5 Experimental Research

Computational experiments were carried out for the purpose of the developed GA effectiveness research. To estimate the developed algorithm authors made a comparative analysis with the algorithm based on similarity measure TF-IDF. In the context of the measure each triplet is considered as an individual concept. To estimate the similarity the method uses cosine measure [5, 18] and the MKNN (Mutual KNN) algorithm providing the method of similarity estimation between nearest neighbor (concept triplets and relations) [16].

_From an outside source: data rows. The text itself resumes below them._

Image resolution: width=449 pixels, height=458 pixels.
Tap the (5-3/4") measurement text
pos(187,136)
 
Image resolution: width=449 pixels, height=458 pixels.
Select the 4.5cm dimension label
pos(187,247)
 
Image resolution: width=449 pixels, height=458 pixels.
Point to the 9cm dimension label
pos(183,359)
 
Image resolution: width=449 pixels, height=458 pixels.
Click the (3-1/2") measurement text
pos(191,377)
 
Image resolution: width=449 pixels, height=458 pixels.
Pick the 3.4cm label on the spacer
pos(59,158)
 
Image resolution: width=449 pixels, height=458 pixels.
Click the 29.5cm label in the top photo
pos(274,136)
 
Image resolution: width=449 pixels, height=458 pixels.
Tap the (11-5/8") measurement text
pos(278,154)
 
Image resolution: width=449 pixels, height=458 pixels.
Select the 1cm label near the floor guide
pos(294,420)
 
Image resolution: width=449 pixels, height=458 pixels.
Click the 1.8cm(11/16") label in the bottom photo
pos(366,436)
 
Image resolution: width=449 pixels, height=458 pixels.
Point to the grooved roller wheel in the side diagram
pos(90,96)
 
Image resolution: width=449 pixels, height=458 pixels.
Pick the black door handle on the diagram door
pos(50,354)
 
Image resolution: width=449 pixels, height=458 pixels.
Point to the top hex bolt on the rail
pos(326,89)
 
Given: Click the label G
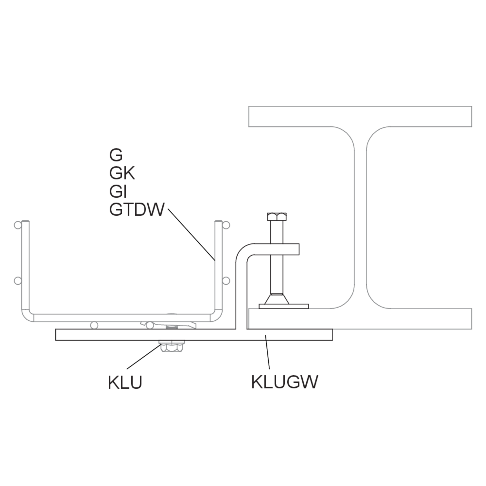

To carry out experimental research of the developed algorithm effectiveness authors designed software allowing us to implement the iterative procedure of semantic similarity estimation method parameters setting. Experimental research results allowed us to determine the dependence of algorithm execution time on input parameters of the similarity model: n is a number of chromosomes in population; the chromosome is represented as m(c i ) = {t 1 , t 2 , …, t n (i)}, where n(i) is a number of triplets in logical representation of the concept c i .

The dependences of developed algorithm execution time and TF-IDF and MKNN algorithms on number of similarity estimation model input data are shown on the Fig. 3. Time complexity of the developed algorithm is O(n 2 ).

Fig. 3.
figure 3

The dependences of algorithms time on number of input parameters

Authors carried out a set of experiments in terms of completeness and accuracy of relevant concept extraction performed by the MKNN algorithms and the genetic algorithm with the use of two previously described similarity metrics and different number of ontology elements – triplets C k represented by their meta descriptions. Results show almost linear growth of number of obtained concepts in dependence on the parameter k for both of algorithms (Fig. 4).

Fig. 4.
figure 4

Dependences of completeness and accuracy of concepts extraction

GA extracts more relevant concepts in terms of completeness and accuracy of the query. The reason is that the MKNN algorithm excludes pairs of elements that are not nearest neighbors [11].

During the GA search process rules of comparison of ontology elements triplets and query triplets are to be used. Performance accuracy depends on the quality of effective solutions obtained by the GA after each iteration, weighting results of criteria definition of knowledge elements similarity in ontology.

Proposed combined method represents the original mechanism of semantic search, which uses the GA to estimate similarity between ontology elements on the basis of the user’s query description semantic metadata.

6 Conclusion

To determine measures of semantic closeness and coherence of problem-oriented knowledge elements authors developed the combined model of semantic similarity estimation which uses a set of interpreted taxonomical and associative dependences of meta descriptions represented in ontologies. The algorithm of semantic similarity estimation is based on evolutionary procedures and genetic optimum search operators which allows us to exclude non-informative and insignificant knowledge elements descriptions and to manage the speed of learning with the use of similarity threshold value assignment.